It turns out that each of Pete L. Clark's "euclidean" quadratic forms, as long as it has coefficients in the rational integers $\mathbb  Z$ and is positive, is in a genus containing only one equivalence class of forms. Please see these for background: 

http://mathoverflow.net/questions/3269/intuition-for-the-last-step-in-serres-proof-of-the-three-squares-theorem

http://mathoverflow.net/questions/69428/is-the-square-of-the-covering-radius-of-an-integral-lattice-quadratic-form-always

http://mathoverflow.net/questions/39510/must-a-ring-which-admits-a-euclidean-quadratic-form-be-euclidean

http://www.math.rwth-aachen.de/~nebe/pl.html 

http://www.math.rwth-aachen.de/~nebe/papers/CR.pdf   

I have been trying, for some months, to find an *a priori* proof that Euclidean implies class number one. I suspect, without much ability to check, that any such Euclidean form has a stronger property, if it represents any integral form (of the same dimension or lower) over the rationals $\mathbb Q$ then it also represents it over $\mathbb  Z.$ This is the natural extension of Pete's ADC property to full dimension. Note that a form does rationally represent any form in its genus, with Siegel's additional restriction of "no essential denominator." If the ADC property holds in the same dimension, lots of complicated genus theory becomes irrelevant. 

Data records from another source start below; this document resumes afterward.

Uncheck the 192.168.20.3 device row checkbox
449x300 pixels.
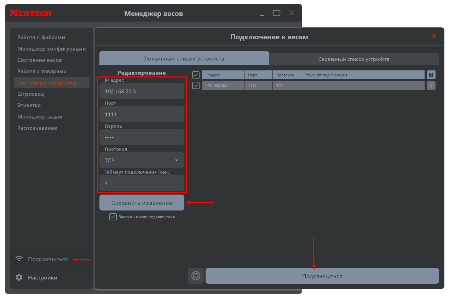(196, 85)
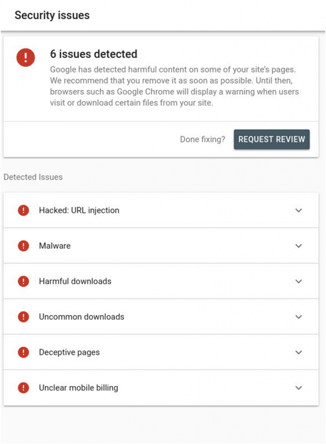Open the Unclear mobile billing details

[x=298, y=388]
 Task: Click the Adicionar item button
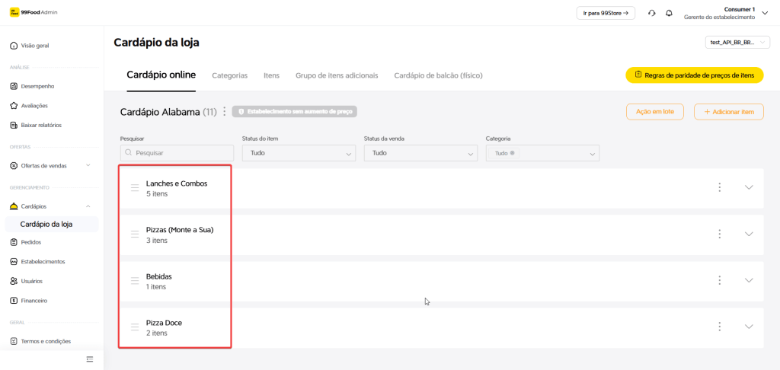pos(728,112)
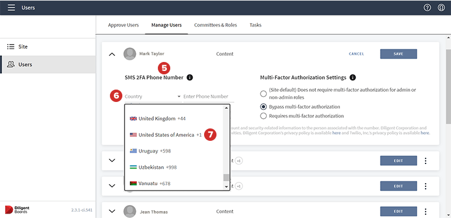Open the hamburger navigation menu
The image size is (451, 218).
[11, 8]
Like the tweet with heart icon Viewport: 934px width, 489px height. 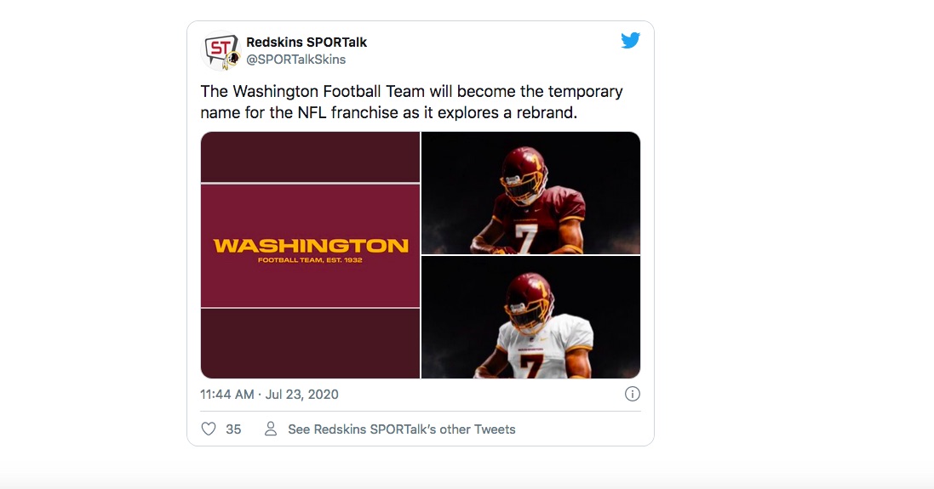click(x=209, y=429)
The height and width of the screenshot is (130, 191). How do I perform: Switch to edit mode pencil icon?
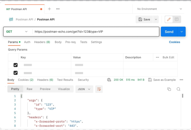(169, 19)
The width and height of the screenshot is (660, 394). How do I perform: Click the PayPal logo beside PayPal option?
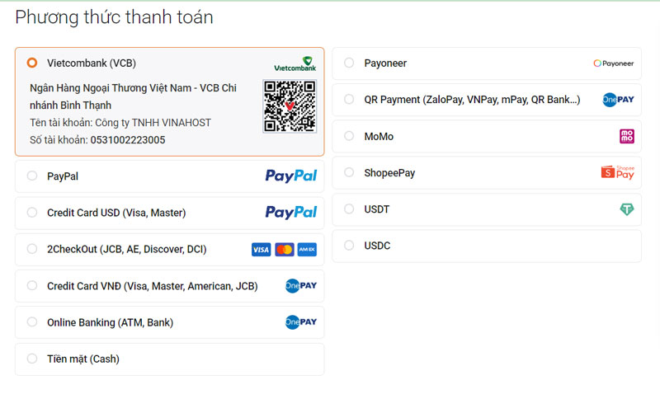[x=290, y=176]
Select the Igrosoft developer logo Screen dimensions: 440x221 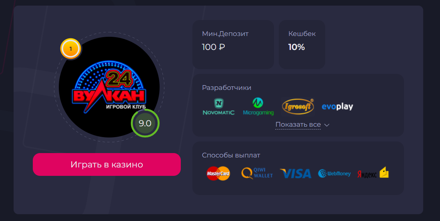298,107
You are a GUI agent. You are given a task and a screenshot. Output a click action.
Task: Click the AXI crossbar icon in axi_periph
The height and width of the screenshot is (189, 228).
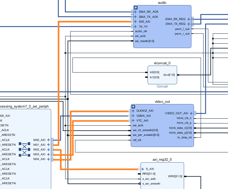click(24, 149)
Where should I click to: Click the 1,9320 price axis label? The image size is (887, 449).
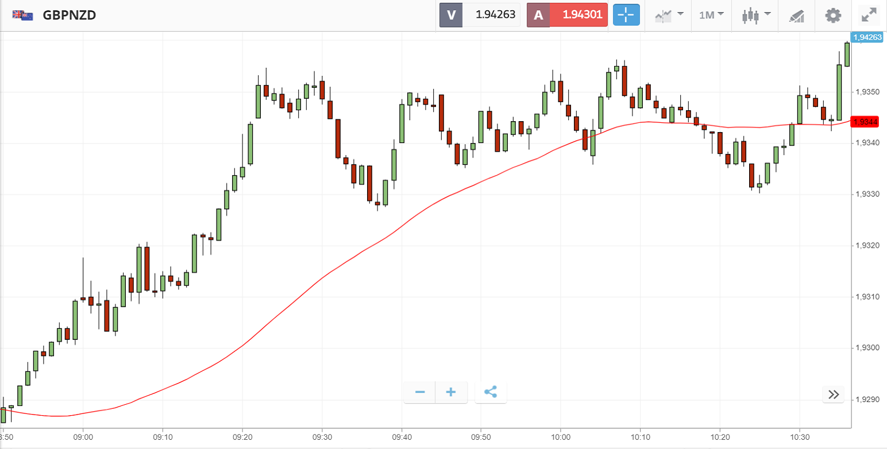[866, 246]
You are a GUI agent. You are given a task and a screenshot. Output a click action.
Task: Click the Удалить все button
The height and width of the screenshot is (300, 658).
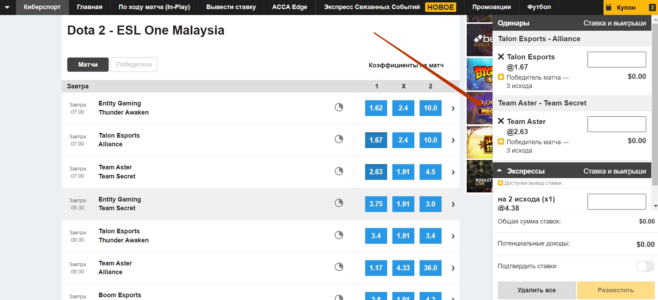[537, 290]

EDIT: Pete suggests people look at  §4.4 of http://math.uga.edu/~pete/ADCFormsI.pdf . 

EDIT 2: It is necessary to require Pete's strict inequality, otherwise the Leech lattice appears.

So that is my question, can anyone prove *a priori* that a positive Euclidean form over $\mathbb  Z$ has class number one?  

EDIT 3: I wrote to R. Borcherds who gave me a rough idea. Let me at least repeat that Pete's Euclidean property is usually referred to as an integral lattice having a covering radius less than $\sqrt 2.$